To ensure academic programs advance their institutions’ enrollment goals, institutions must consider market demand when assessing their performance—holding academic programs accountable for serving the academic and career needs of today’s prospective students.
Despite its importance, few institutions prioritize enrollment performance in academic program planning. Even for those that do, the enrollment manager’s (EM) oversight, insight, and perspective are rarely included early or often enough. EMs can bring the voice of the market into academic program planning, review, and new program launch processes.
About the toolkit
This toolkit is a supplement to the Making the Academy Market-Smart study and designed to assist enrollment managers as they attempt to systematize market-smart practices. Each tool falls into one of three distinct categories:
- Grounding program targets in market realities
- Revitalizing stalled program performance
- Embedding demand validation in launch
Section 1: Grounding program targets in market realities
Institutions must consider market demand when assessing academic program performance—holding programs accountable for serving the academic and career needs of today’s prospective students. Align academic program planning to enrollment priorities by providing academic leaders with actionable program-level enrollment and capacity data.
TOOL 1: Market-Smart Self-Assessment is the place to begin. It will help you figure out where your university is already market-smart and where there is room for improvement.
TOOL 2: Sample Program Review Form streamlines the enrollment review process by minimizing the number of enrollment targets to only those that matter most. It can be deployed as a standardized template for all programs.
The following three tools are individual PowerPoint slides that serve as templates. To use the templates, download the PowerPoint file, click on the chart, navigate to the “Design” pane at the top, and select “Edit Data.” This will allow you to input your university’s data into the charts.
Put it into practice: Compare program-level enrollment growth to determine if your university is market-smart
TOOL 4: Demand-Capacity Opportunity Maps
Put it into practice: Identify mismatches between supply and demand for academic programs
TOOL 5: Course Proliferation Index
Put it into practice: Identify programs who are creating more new courses than generating new enrollments
Section 2: Revitalizing Stalled Program Performance
Under- and over-enrolled programs tend to receive a disproportionate share of resources, diverting resources from mid-performing programs, which actually have the largest growth potential. Meet enrollment goals by strategically managing growth across the academic program portfolio and engaging academic leaders in surfacing programs with the greatest market opportunity.
TOOLS 6 and 7: Pipeline Vital Sign Monitoring contains two Excel sheets. The first identifies programs poised for growth through mismatches in program admissions pipeline date. The second is a comparison of that program to university averages to identify areas of improvement.
Put it into practice: Explore program performance based on allocated resources and enrollment metrics
TOOL 8: Enrollment Share Variance Reports identify programs poised for growth (and how to realize that growth) by comparing program percentages of enrollment and applications to regional averages from the College Board or ACT.

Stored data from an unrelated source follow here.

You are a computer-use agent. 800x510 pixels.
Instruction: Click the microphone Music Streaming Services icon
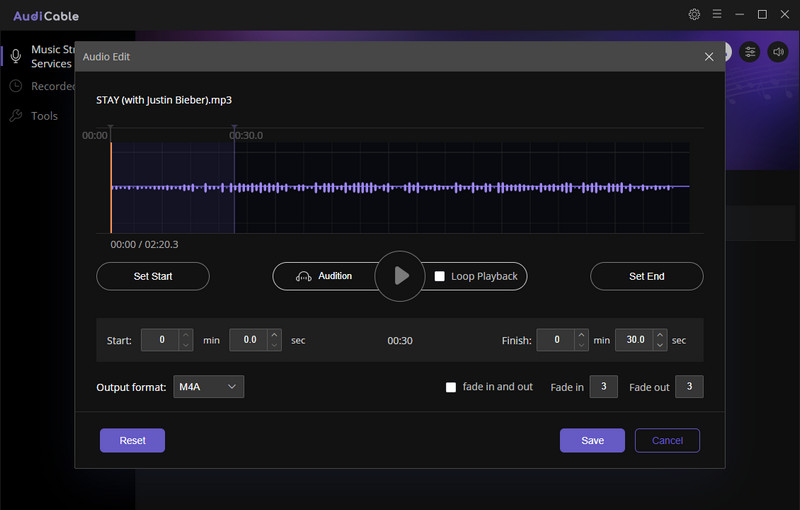tap(16, 56)
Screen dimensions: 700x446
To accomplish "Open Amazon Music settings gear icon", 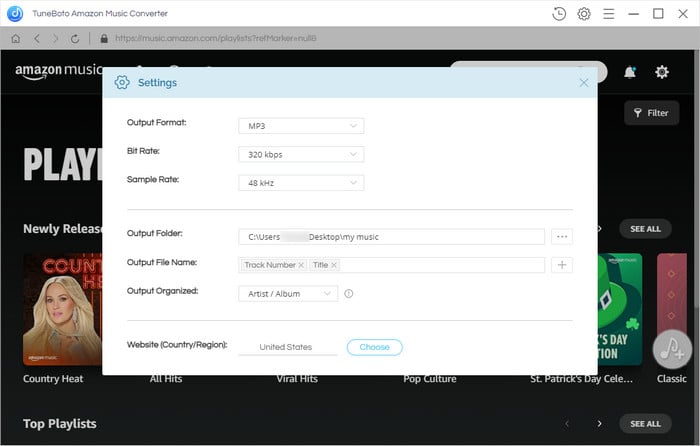I will pyautogui.click(x=662, y=72).
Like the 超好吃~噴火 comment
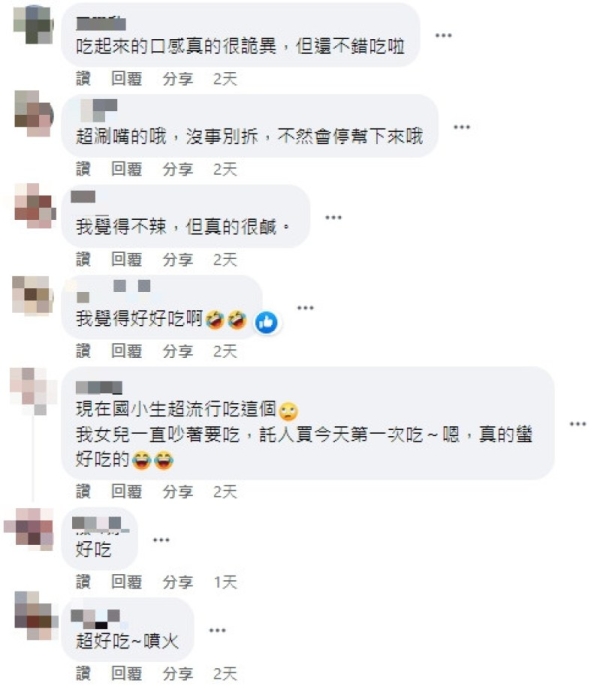The image size is (600, 689). [83, 673]
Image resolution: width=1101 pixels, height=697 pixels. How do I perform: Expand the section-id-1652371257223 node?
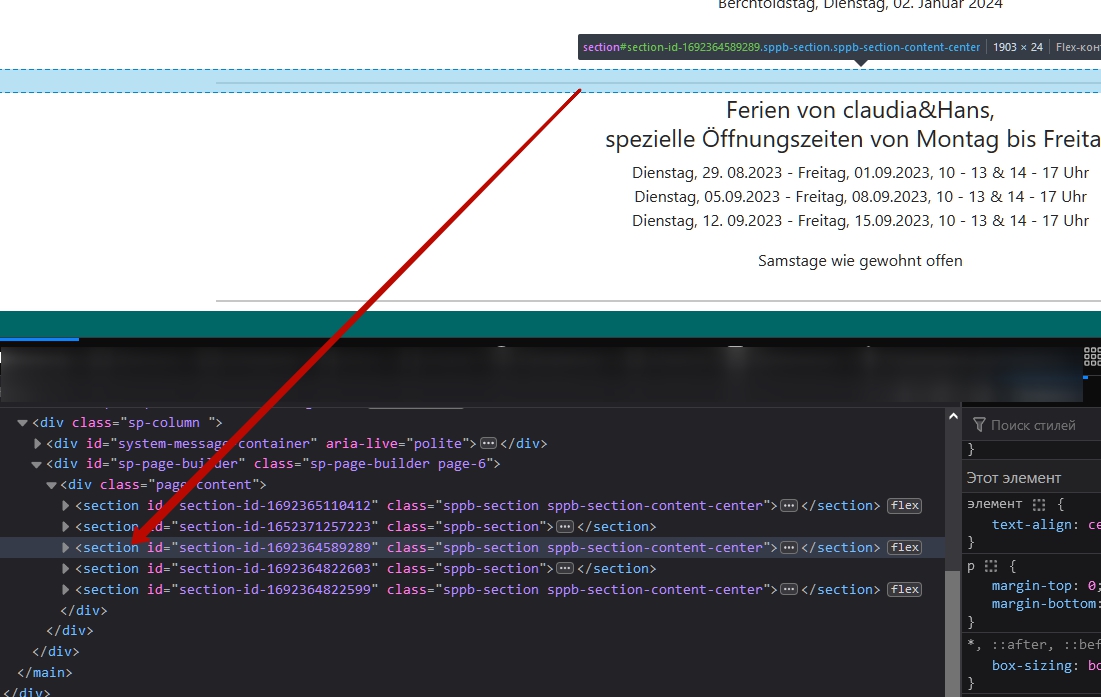(x=67, y=527)
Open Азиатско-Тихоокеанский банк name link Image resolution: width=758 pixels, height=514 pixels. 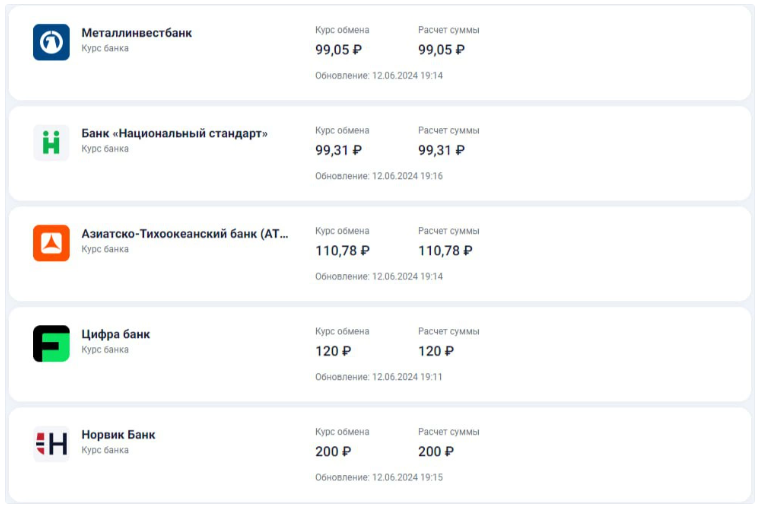(x=184, y=234)
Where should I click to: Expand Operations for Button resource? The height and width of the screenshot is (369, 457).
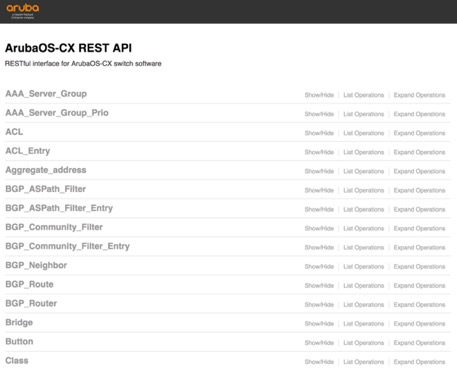tap(419, 343)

TOOL 9: Student Centricity Website Diagnostic contains a checklist that delineates the criteria for ensuring academic program websites are targeted to and appealing for prospective students.
TOOL 10: Workforce Alignment Review Discussion Questions lists those questions department chairs should pose to their workforce alignment review committees to ensure sessions are focused on critical thinking about the program’s enrollment.
TOOL 11: Post-Workforce Alignment Review Report to Academic Planning Committee provides a template for reporting back to senior academic leadership those ideas from the workforce alignment committee review that would be most valuable to adopt.
Section 3: Embedding Demand Validation in Launch
Most new program design and approval processes fail to consider regional enrollment trends and student preferences, resulting in programs that are misaligned with institutional priorities. Harness faculty-led innovation for enrollment gains by integrating enrollment managers’ perspectives into new program launch—evaluating the revenue, enrollment, and marketing implications of proposed programs before they are stamped for approval.
TOOL 12: New Program Pre-Proposal Form is a template for faculty to use as part of a pre-proposal process for new academic programs. The second page provides critical questions the proposer needs to answer as part of the pre-proposal process.
TOOL 13: Self-Developed Major Form identifies the critical component of a self-developed major proposal form and provides guidance on how universities should structure the five critical components of the proposal.